*Source data*.
===

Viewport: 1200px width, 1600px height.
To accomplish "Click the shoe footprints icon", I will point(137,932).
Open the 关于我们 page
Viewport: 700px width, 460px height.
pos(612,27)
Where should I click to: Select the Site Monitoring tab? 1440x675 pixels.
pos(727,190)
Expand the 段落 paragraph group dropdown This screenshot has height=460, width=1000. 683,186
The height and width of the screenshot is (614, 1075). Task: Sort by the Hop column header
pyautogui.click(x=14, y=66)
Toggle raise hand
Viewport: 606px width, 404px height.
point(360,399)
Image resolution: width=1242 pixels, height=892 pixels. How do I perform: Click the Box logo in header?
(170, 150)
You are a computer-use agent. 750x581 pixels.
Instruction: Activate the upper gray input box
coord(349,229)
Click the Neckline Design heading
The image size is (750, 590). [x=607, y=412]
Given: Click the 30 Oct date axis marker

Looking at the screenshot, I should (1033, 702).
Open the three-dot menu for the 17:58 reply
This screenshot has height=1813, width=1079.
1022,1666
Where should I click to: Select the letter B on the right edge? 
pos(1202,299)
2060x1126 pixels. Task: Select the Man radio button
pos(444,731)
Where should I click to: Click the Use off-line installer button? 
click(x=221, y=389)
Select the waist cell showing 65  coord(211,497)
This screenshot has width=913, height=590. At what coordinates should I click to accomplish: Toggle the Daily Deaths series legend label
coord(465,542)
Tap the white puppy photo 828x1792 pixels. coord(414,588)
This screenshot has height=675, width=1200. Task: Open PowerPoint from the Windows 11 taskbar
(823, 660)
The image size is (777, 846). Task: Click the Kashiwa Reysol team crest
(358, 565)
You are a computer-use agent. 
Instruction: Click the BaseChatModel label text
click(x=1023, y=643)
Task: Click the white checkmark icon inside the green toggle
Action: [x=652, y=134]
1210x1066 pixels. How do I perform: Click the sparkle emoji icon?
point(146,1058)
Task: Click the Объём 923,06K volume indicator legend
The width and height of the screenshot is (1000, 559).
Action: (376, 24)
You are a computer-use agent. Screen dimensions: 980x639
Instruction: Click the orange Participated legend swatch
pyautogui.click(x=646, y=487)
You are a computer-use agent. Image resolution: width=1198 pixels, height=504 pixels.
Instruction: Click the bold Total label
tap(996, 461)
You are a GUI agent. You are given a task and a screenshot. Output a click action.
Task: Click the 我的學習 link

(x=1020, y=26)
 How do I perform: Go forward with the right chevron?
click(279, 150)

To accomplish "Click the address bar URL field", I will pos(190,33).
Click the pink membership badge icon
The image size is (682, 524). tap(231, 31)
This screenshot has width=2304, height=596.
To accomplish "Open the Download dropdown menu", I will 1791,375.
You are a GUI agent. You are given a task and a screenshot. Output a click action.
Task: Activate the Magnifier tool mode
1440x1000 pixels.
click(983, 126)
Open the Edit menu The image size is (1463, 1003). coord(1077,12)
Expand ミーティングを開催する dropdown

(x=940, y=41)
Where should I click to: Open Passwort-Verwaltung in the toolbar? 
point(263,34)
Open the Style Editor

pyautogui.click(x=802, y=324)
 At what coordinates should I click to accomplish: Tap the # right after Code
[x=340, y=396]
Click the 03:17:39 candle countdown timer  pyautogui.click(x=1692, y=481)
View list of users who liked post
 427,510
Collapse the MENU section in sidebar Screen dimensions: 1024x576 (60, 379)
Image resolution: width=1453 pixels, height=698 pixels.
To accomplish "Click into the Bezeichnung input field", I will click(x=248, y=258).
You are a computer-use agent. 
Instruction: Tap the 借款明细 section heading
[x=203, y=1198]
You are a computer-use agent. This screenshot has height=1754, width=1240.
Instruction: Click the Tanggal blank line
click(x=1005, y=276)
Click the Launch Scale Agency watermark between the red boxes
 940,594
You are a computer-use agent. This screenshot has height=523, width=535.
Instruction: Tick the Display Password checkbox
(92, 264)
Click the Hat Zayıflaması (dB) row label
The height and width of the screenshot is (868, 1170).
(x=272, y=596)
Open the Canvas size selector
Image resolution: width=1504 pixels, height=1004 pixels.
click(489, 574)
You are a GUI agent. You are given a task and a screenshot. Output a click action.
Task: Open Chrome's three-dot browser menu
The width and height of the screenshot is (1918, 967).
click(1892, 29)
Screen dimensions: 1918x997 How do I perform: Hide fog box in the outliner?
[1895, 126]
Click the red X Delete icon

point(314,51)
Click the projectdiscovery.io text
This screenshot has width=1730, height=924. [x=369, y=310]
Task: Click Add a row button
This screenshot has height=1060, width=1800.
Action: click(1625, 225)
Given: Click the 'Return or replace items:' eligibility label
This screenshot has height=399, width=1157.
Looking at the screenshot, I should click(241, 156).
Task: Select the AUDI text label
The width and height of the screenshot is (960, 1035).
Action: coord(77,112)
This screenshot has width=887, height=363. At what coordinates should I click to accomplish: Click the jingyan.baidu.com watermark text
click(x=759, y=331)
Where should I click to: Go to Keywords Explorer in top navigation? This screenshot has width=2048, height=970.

===

*Aim of the task*.
Reproduce each line of the records in which the string "field" appears.

*Reply to the exercise*.
To accomplish "Click the address bar URL field", I will pos(190,33).
To accomplish "Click into the Bezeichnung input field", I will click(x=248, y=258).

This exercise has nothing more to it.